WHO has included carbapenem-resistant Pseudomonas aeruginosa (CR-Pa) in the high priority pathogens list. Ceftazidime-avibactam (CZA) is one of the limited treatment options in CR-Pa infections. Early detection of metallo-β-lactamases (MBL) is important because CZA is not effective against MBL-producing isolates.

Aim

To modify the CarbaNP-direct test (CNPdt) with EDTA and evaluate its use in MBL detection and prediction of CZA resistance CR-Pa isolates.

Methods

398 CR-Pa isolates from five centres in Türkiye were included. Susceptibility tests were done using EUCAST criteria. The isolates were tested for bla_VIM, bla_IMP, bla_NDM, bla_OXA-48, bla_KPC and bla_GES genes using Biospeedy Carbapenem-Resistance qPCR kit and GES Antibiotic-Resistance kit (Bioeksen, Türkiye). We modified CNPdt described by Pasteran et al. by adding a third tube with ethylenediaminetetraacetic acid (EDTA). The isolates with carbapenemase genes were subjected to CNPdt and EDTA-CNPdt.
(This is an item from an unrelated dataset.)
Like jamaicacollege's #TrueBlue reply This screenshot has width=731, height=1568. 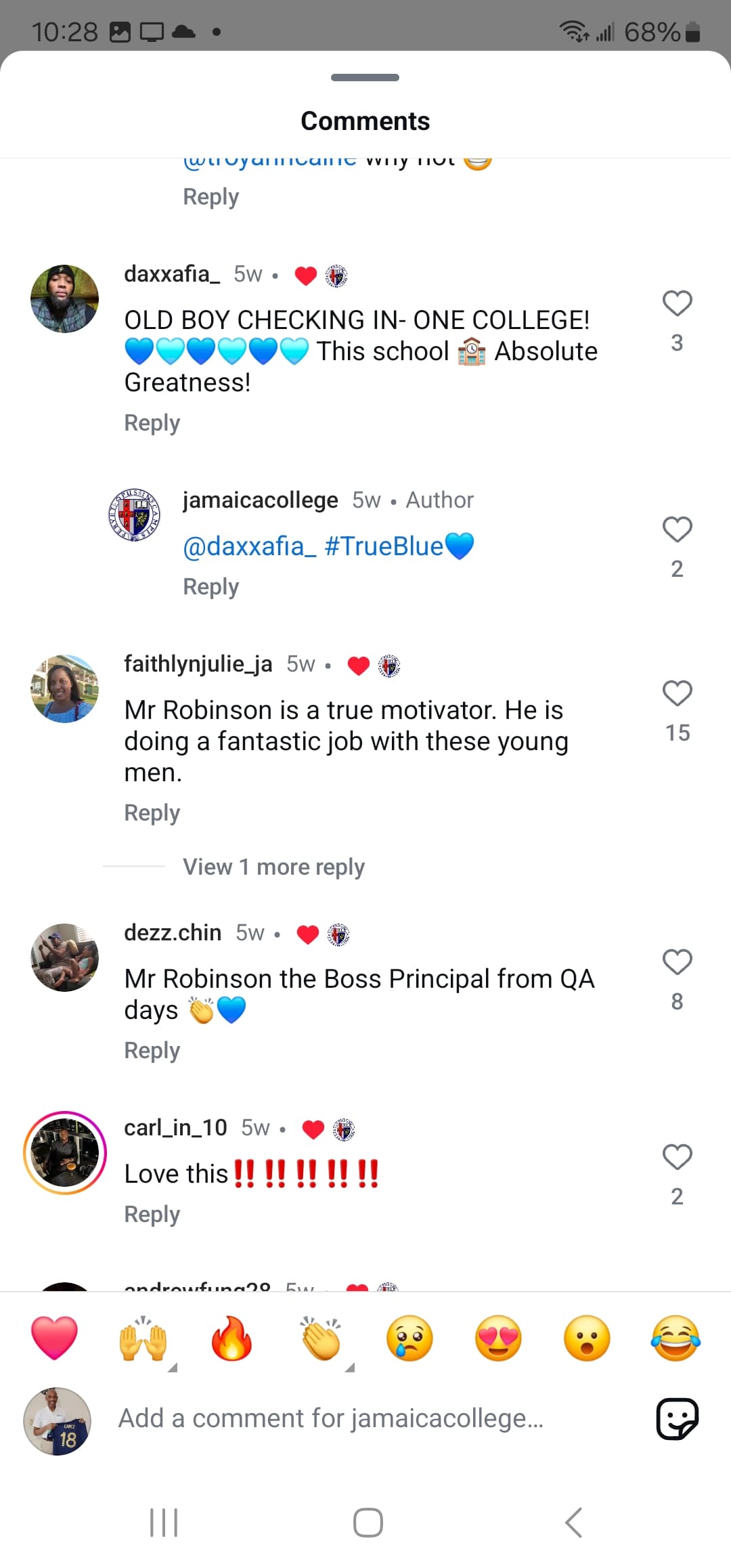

EDTA-CNPdt was considered positive if the tube without EDTA turned yellow while the tube with EDTA remained red and negative if both tubes turned yellow (Fig. 1).

Results

Carbapenemase genes were detected in 55 (13.8 %) of the isolates. CNPdt was positive in 31 of the isolates. Of the 31 isolates, 23 were positive for EDTA-CNPdt. All of these 23 isolates were MBL producers and resistant to CZA. PCR, CNPdt, EDTA-CNPdt and CZA susceptibility test results are shown in Table 2.

Conclusion

The positivity of CNPdt in CR-Pa is limited, but EDTA-CNPdt detected 100 % of MBL-producing isolates when CNPdt was positive. This test can be used for MBL detection and prediction of CZA resistance in CNPdt positive isolates.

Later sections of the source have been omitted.